Here, too, he loved to read, and to converse with Madame St. Aubert;
or to play with his children, resigning himself to the influence of
those sweet affections, which are ever attendant on simplicity and
nature. He has often said, while tears of pleasure trembled in his
eyes, that these were moments infinitely more delightful than any
passed amid the brilliant and tumultuous scenes that are courted by
the world. His heart was occupied; it had, what can be so rarely
said, no wish for a happiness beyond what it experienced. The
consciousness of acting right diffused a serenity over his manners,
which nothing else could impart to a man of moral perceptions like
his, and which refined his sense of every surrounding blessing.
The deepest shade of twilight did not send him from his favourite
plane-tree. He loved the soothing hour, when the last tints of light
die away; when the stars, one by one, tremble through aether, and are
reflected on the dark mirror of the waters; that hour, which, of all
others, inspires the mind with pensive tenderness, and often elevates
it to sublime contemplation. When the moon shed her soft rays among
the foliage, he still lingered, and his pastoral supper of cream and
fruits was often spread beneath it. Then, on the stillness of night,
came the song of the nightingale, breathing sweetness, and awakening
melancholy.
The first interruptions to the happiness he had known since his
retirement, were occasioned by the death of his two sons. He lost
them at that age when infantine simplicity is so fascinating; and
though, in consideration of Madame St. Aubert's distress, he
restrained the expression of his own, and endeavoured to bear it, as
he meant, with philosophy, he had, in truth, no philosophy that could
render him calm to such losses. One daughter was now his only
surviving child; and, while he watched the unfolding of her infant
character, with anxious fondness, he endeavoured, with unremitting
effort, to counteract those traits in her disposition, which might
hereafter lead her from happiness. She had discovered in her early
years uncommon delicacy of mind, warm affections, and ready
benevolence; but with these was observable a degree of susceptibility
too exquisite to admit of lasting peace.
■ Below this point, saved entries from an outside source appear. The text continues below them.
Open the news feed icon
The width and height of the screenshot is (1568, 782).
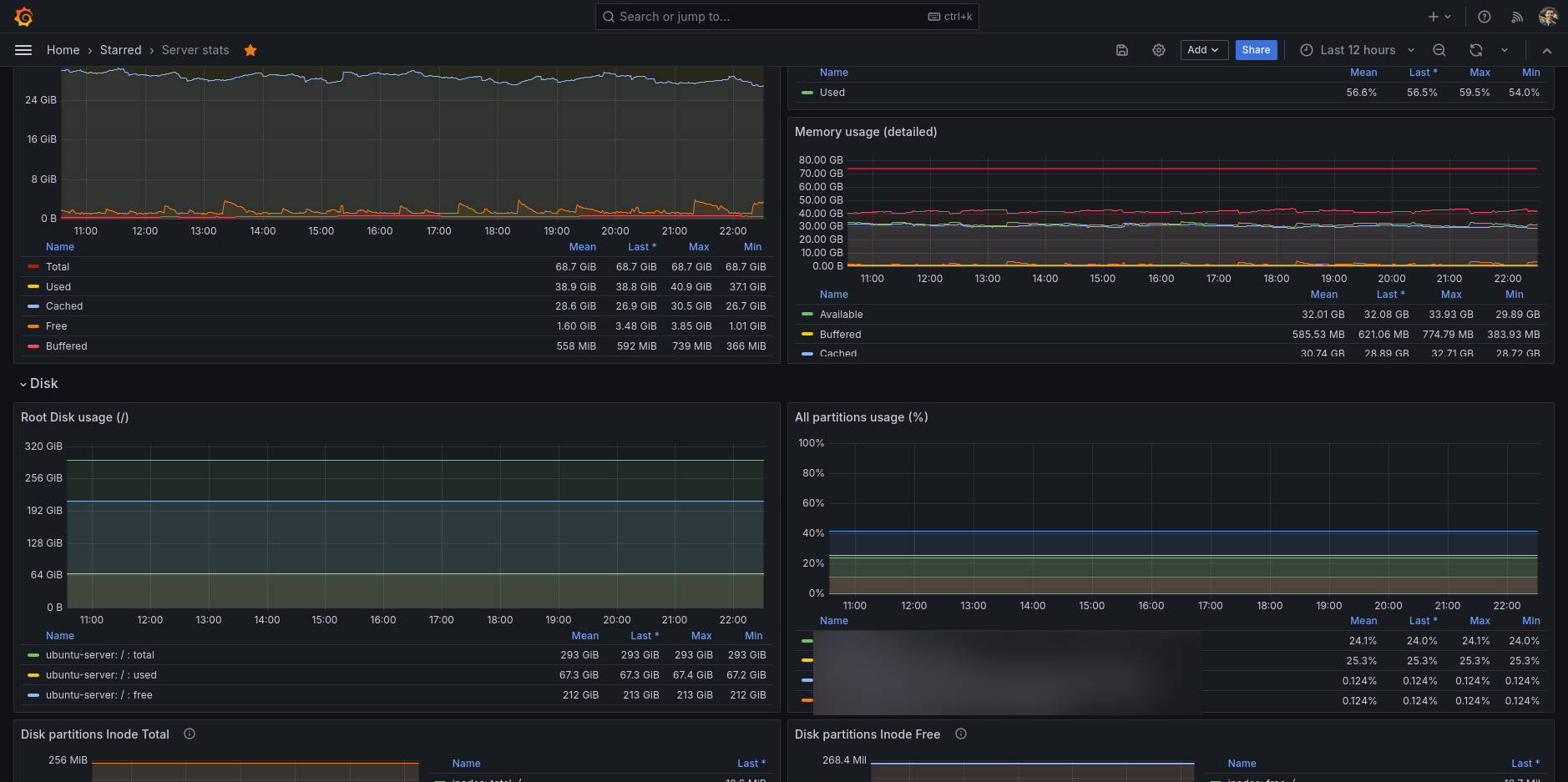pos(1516,17)
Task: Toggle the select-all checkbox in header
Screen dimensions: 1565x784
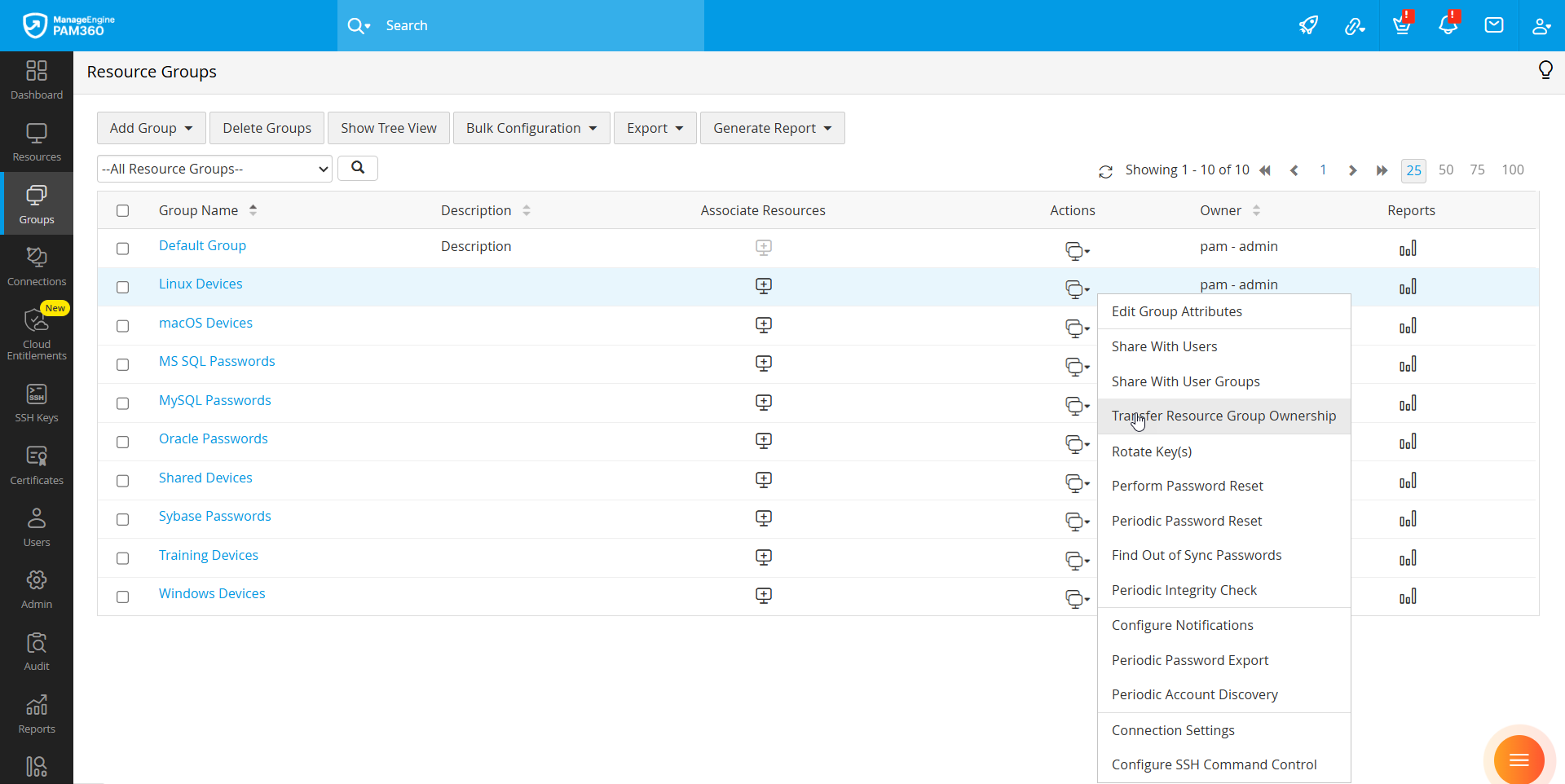Action: pyautogui.click(x=123, y=210)
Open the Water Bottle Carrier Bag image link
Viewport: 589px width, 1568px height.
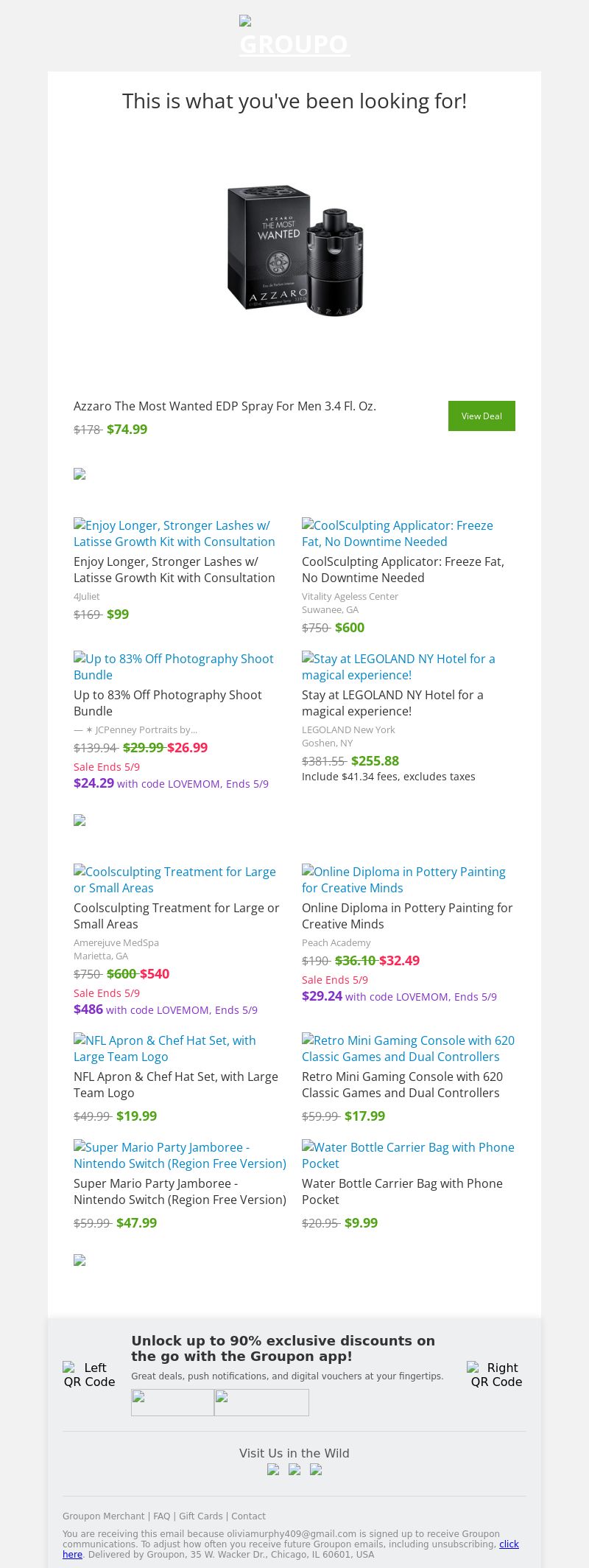point(408,1155)
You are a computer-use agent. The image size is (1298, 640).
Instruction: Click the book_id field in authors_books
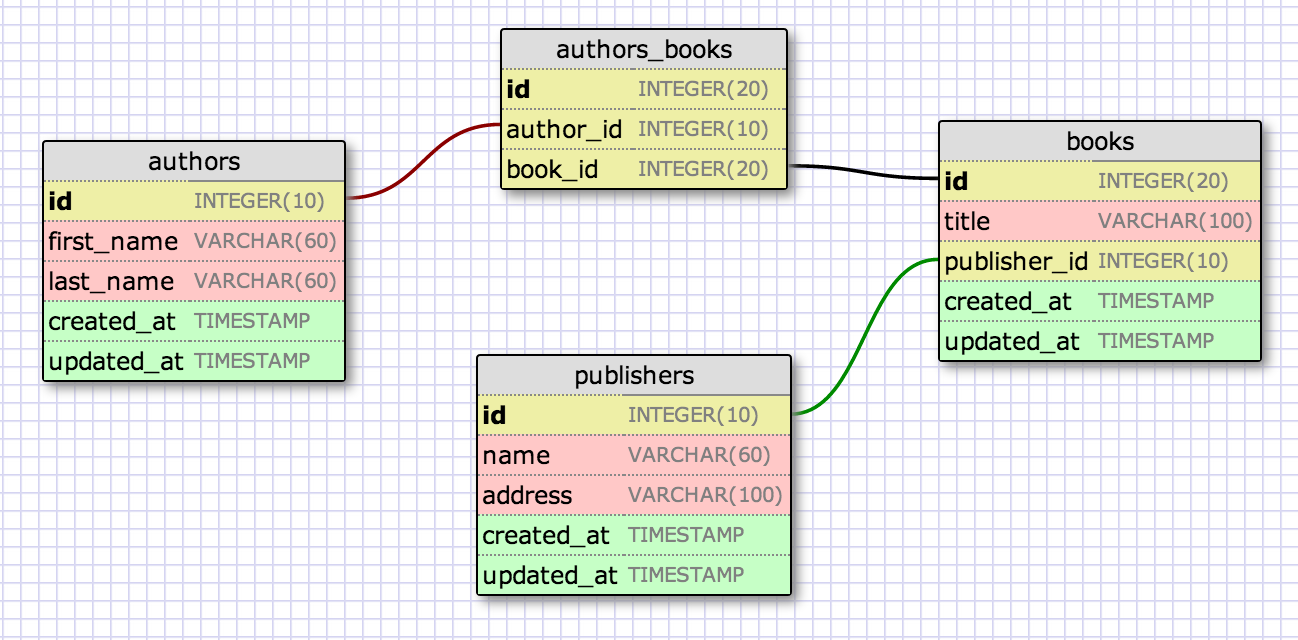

As she advanced in youth,
this sensibility gave a pensive tone to her spirits, and a softness
to her manner, which added grace to beauty, and rendered her a very
interesting object to persons of a congenial disposition. But St.
Aubert had too much good sense to prefer a charm to a virtue; and had
penetration enough to see, that this charm was too dangerous to its
possessor to be allowed the character of a blessing. He endeavoured,
therefore, to strengthen her mind; to enure her to habits of self-
command; to teach her to reject the first impulse of her feelings,
and to look, with cool examination, upon the disappointments he
sometimes threw in her way. While he instructed her to resist first
impressions, and to acquire that steady dignity of mind, that can
alone counterbalance the passions, and bear us, as far as is
compatible with our nature, above the reach of circumstances, he
taught himself a lesson of fortitude; for he was often obliged to
witness, with seeming indifference, the tears and struggles which his
caution occasioned her.
In person, Emily resembled her mother; having the same elegant
symmetry of form, the same delicacy of features, and the same blue
eyes, full of tender sweetness. But, lovely as was her person, it
was the varied expression of her countenance, as conversation
awakened the nicer emotions of her mind, that threw such a
captivating grace around her:
Those tend'rer tints, that shun the careless eye,
And, in the world's contagious circle, die.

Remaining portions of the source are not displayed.